> [Exercise description] Starting from the line that holds "Where should I click to: Click", output exactly each line through the end of the listing. Do not copy pictures.

** Opening Supplied records block **

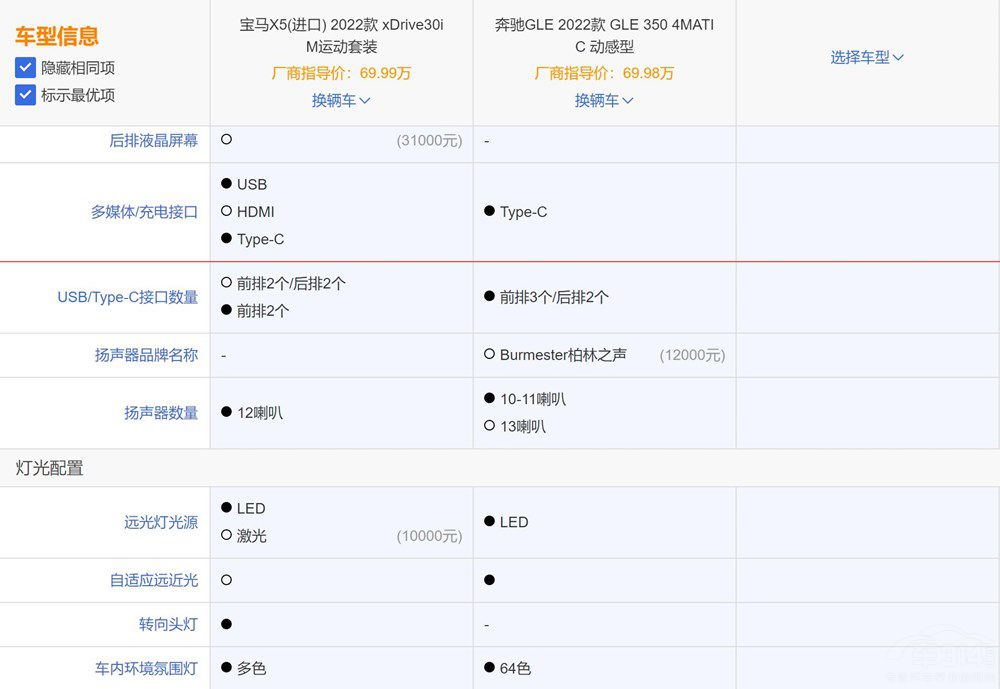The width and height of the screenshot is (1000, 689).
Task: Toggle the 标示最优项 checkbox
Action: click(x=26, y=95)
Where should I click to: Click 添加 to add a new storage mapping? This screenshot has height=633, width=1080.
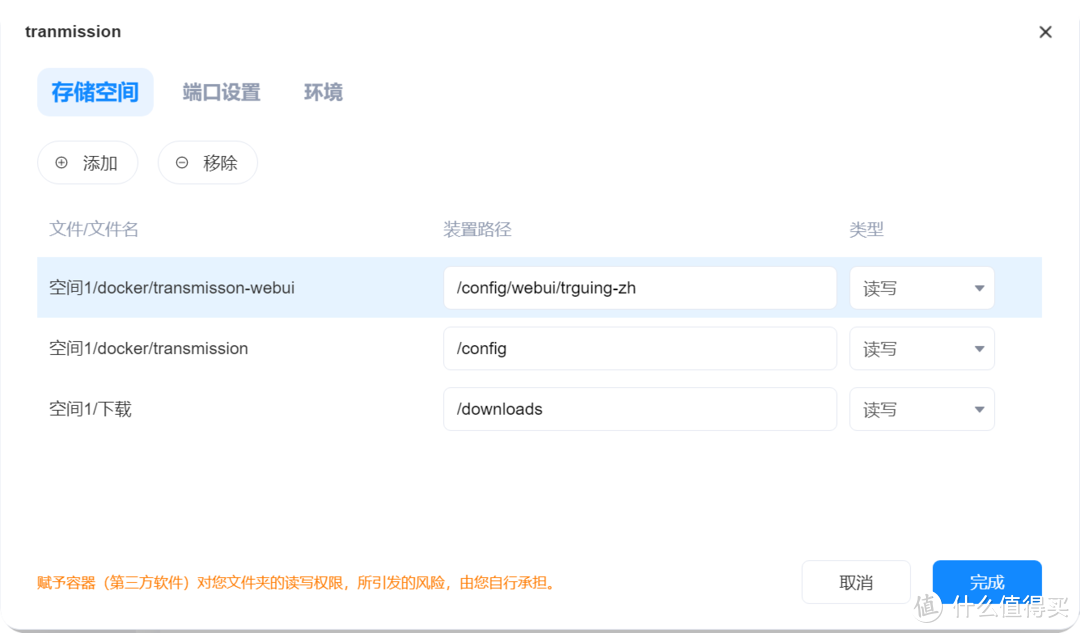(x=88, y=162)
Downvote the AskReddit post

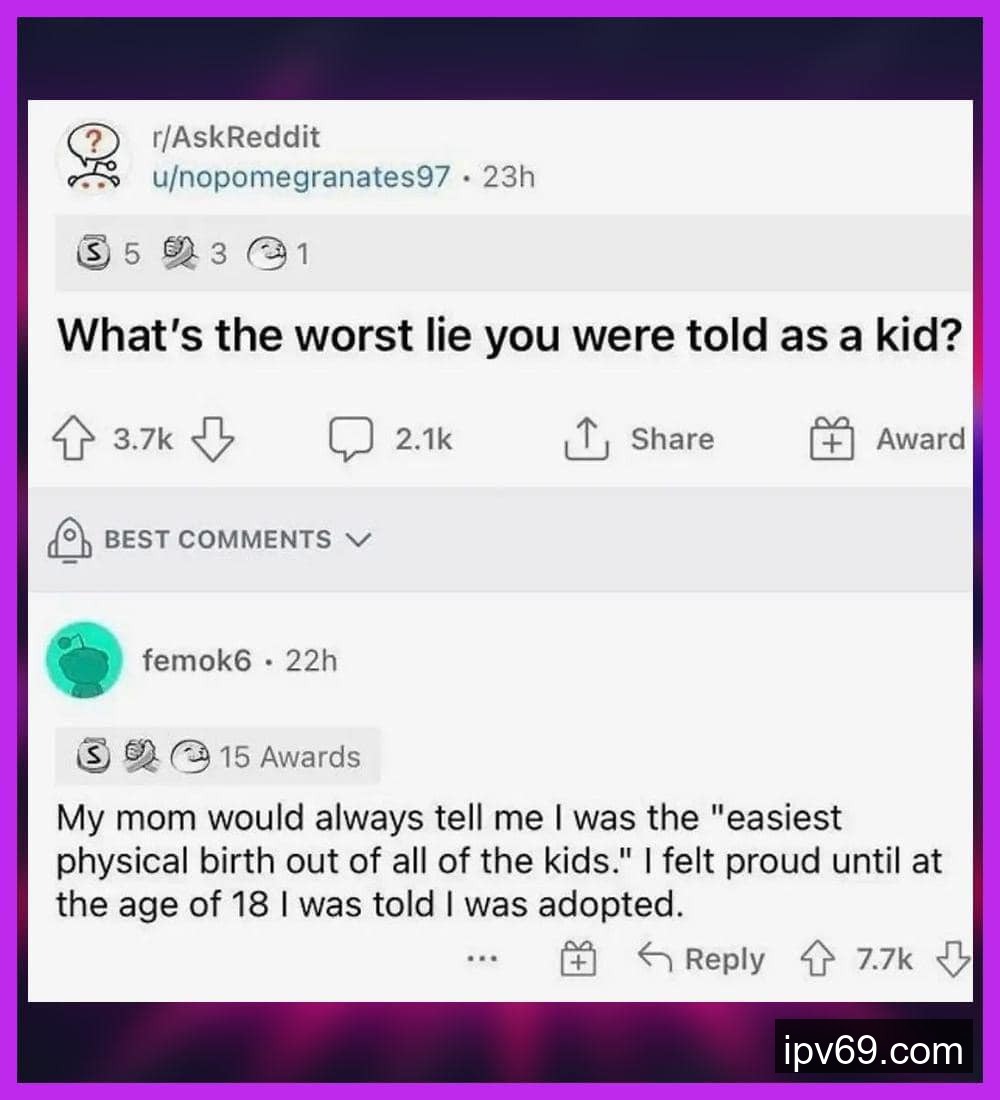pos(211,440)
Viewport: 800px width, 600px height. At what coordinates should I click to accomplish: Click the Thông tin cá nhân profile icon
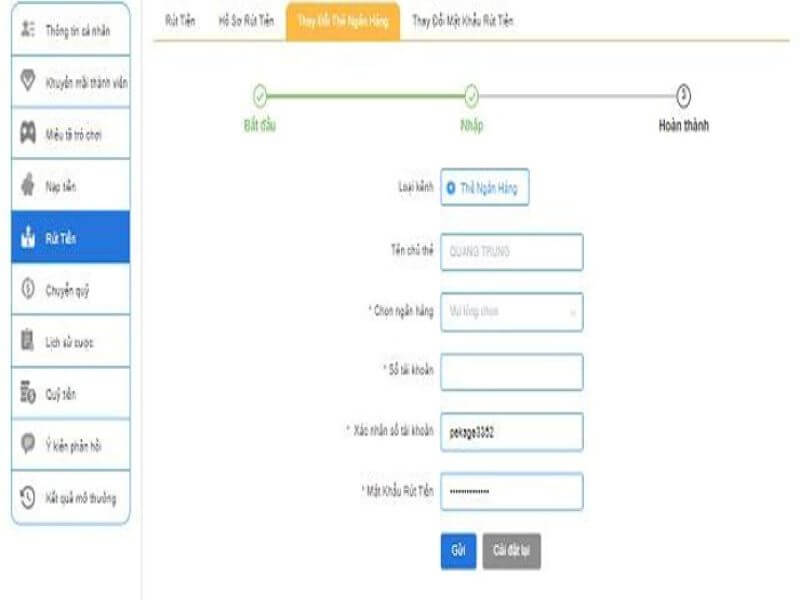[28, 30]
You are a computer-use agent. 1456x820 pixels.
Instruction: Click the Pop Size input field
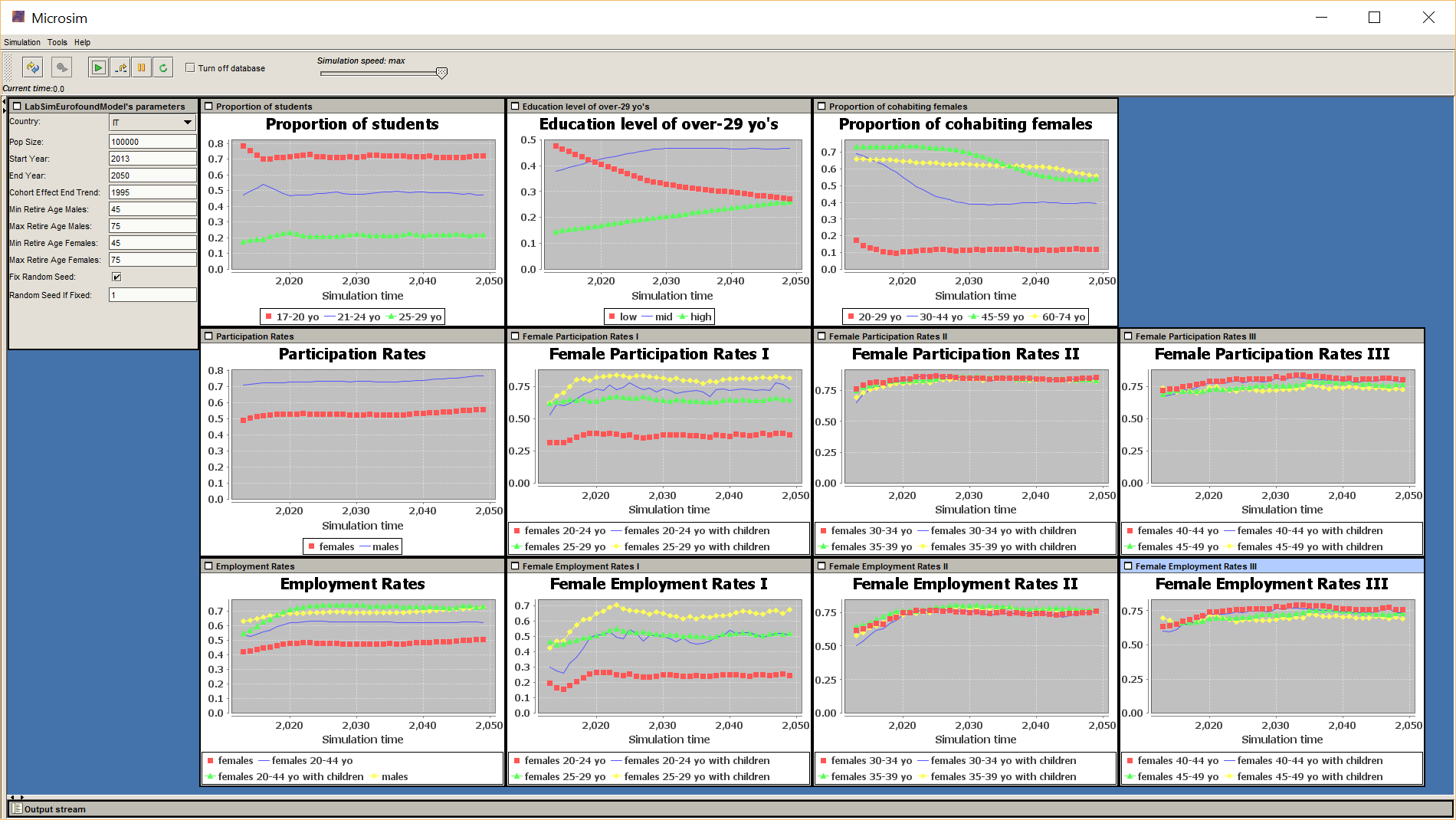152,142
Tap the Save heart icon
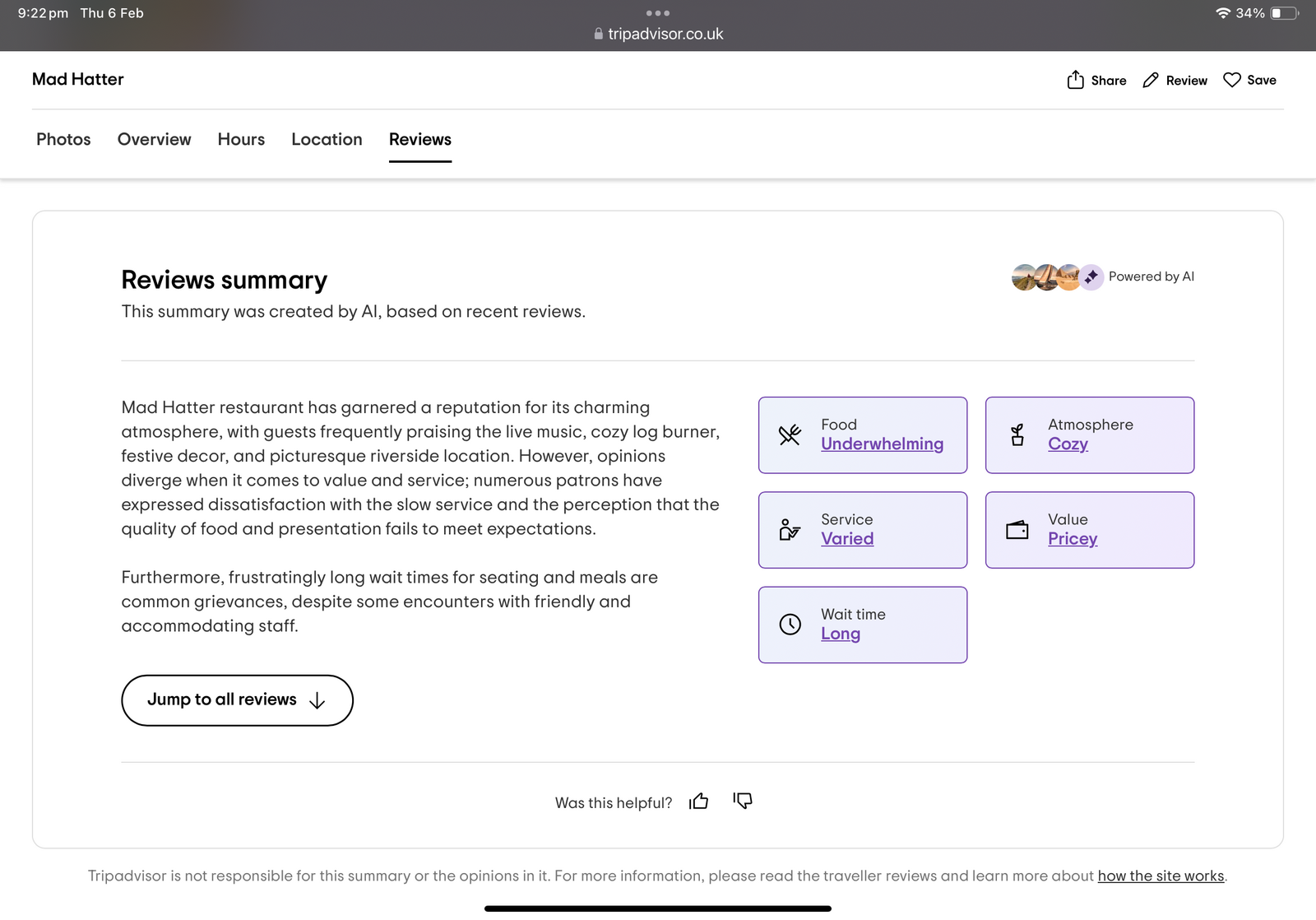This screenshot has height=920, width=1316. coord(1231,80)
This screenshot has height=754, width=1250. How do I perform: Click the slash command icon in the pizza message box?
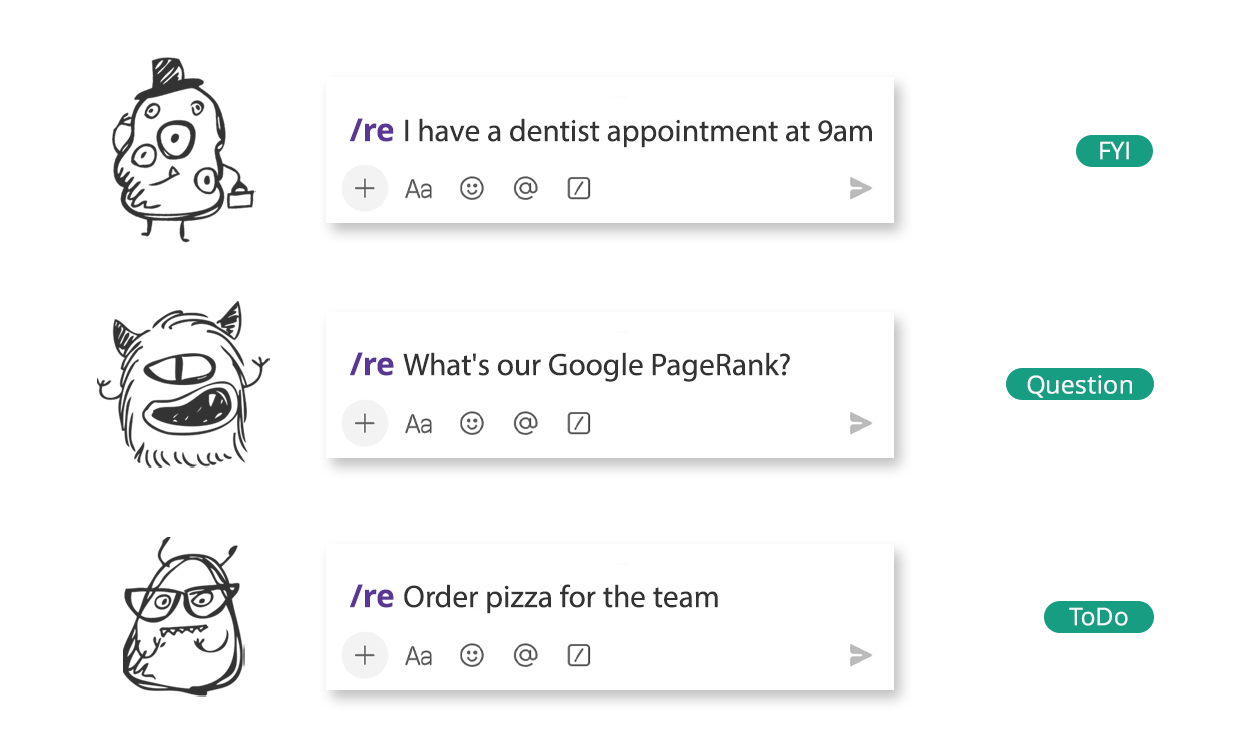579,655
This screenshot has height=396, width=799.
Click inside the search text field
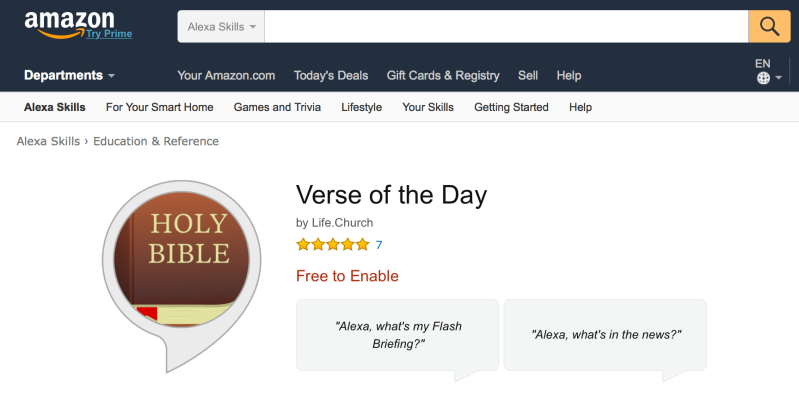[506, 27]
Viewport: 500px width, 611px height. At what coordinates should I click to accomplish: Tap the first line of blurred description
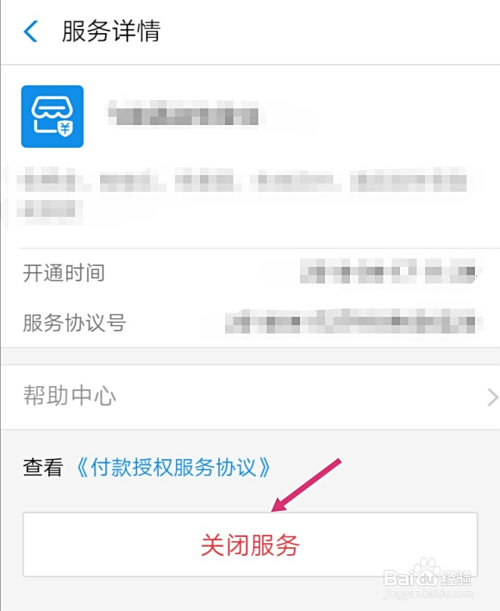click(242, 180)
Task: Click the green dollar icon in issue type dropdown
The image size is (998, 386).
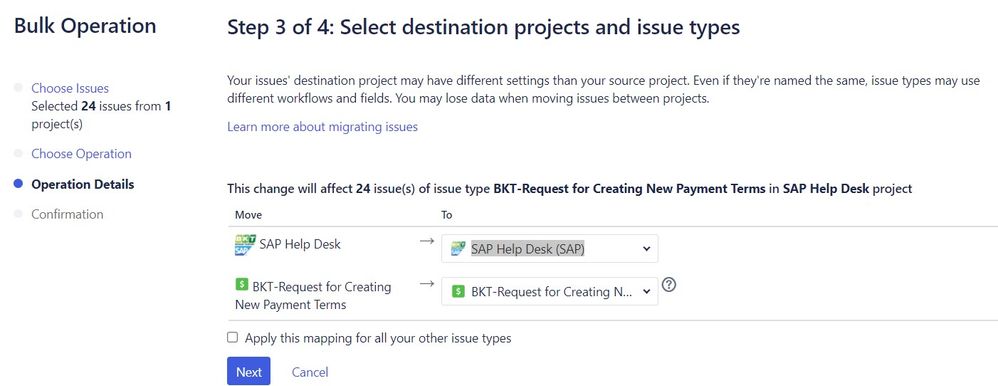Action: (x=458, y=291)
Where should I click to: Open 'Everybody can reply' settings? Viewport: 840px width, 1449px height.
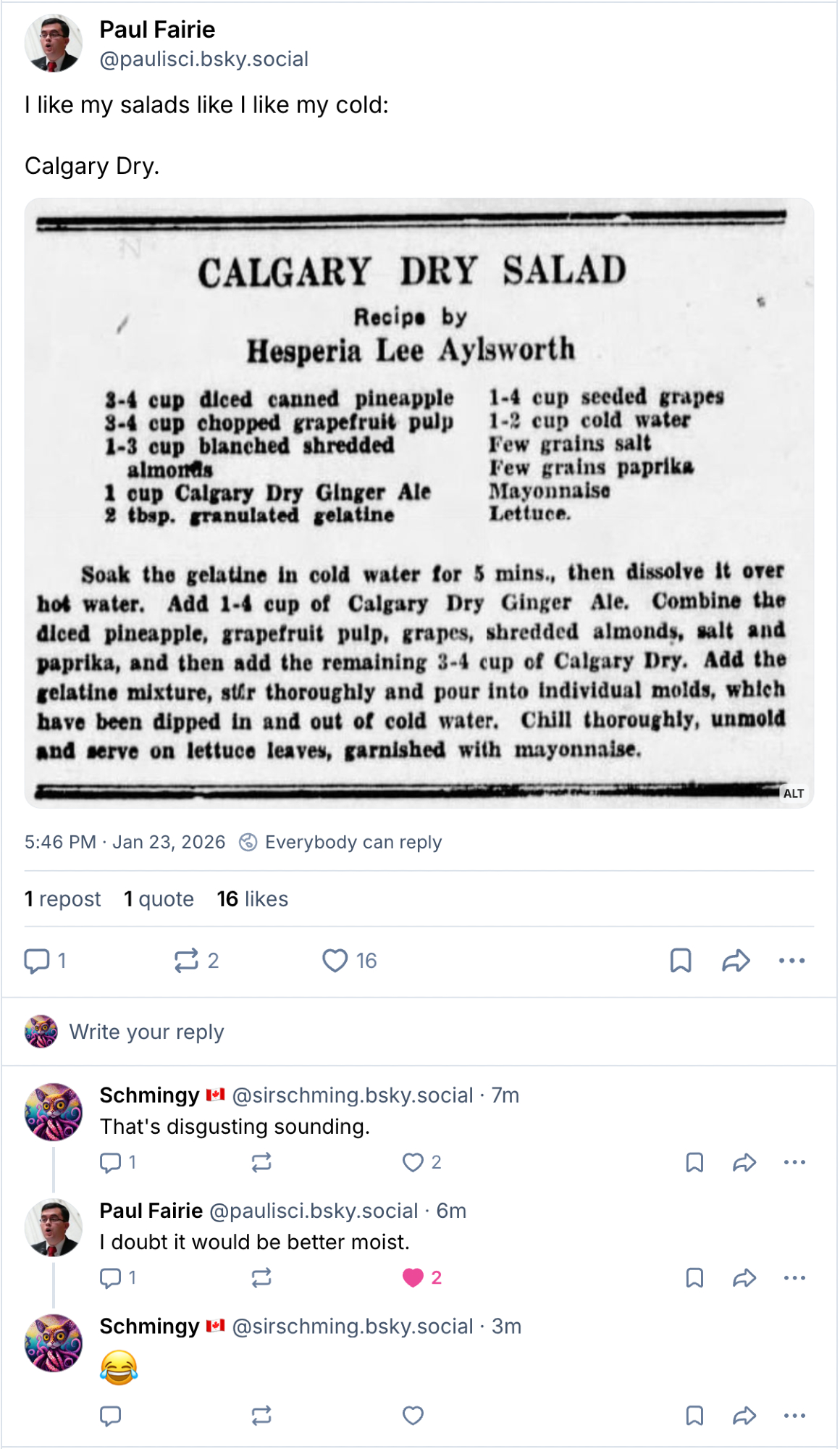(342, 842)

** Closing Supplied records block **

> [Answer box]
Where should I click to: Click 添加 to add a new storage mapping? This screenshot has height=633, width=1080.
(x=88, y=162)
Downvote the AskReddit post

pos(211,440)
Viewport: 800px width, 600px height. At what coordinates should I click to accomplish: Click the Thông tin cá nhân profile icon
[28, 30]
You are a computer-use agent. 1456x820 pixels.
Instruction: Click the Pop Size input field
152,142
Tap the Save heart icon
This screenshot has height=920, width=1316. coord(1231,80)
This screenshot has height=754, width=1250. How do I perform: Click the slash command icon in the pizza message box?
579,655
This screenshot has height=396, width=799.
Click inside the search text field
[506, 27]
Viewport: 500px width, 611px height. At what coordinates should I click to accomplish: Tap the first line of blurred description
click(242, 180)
Task: Click the green dollar icon in issue type dropdown
The image size is (998, 386).
Action: (x=458, y=291)
Where should I click to: Open 'Everybody can reply' settings? Viewport: 840px width, 1449px height.
(342, 842)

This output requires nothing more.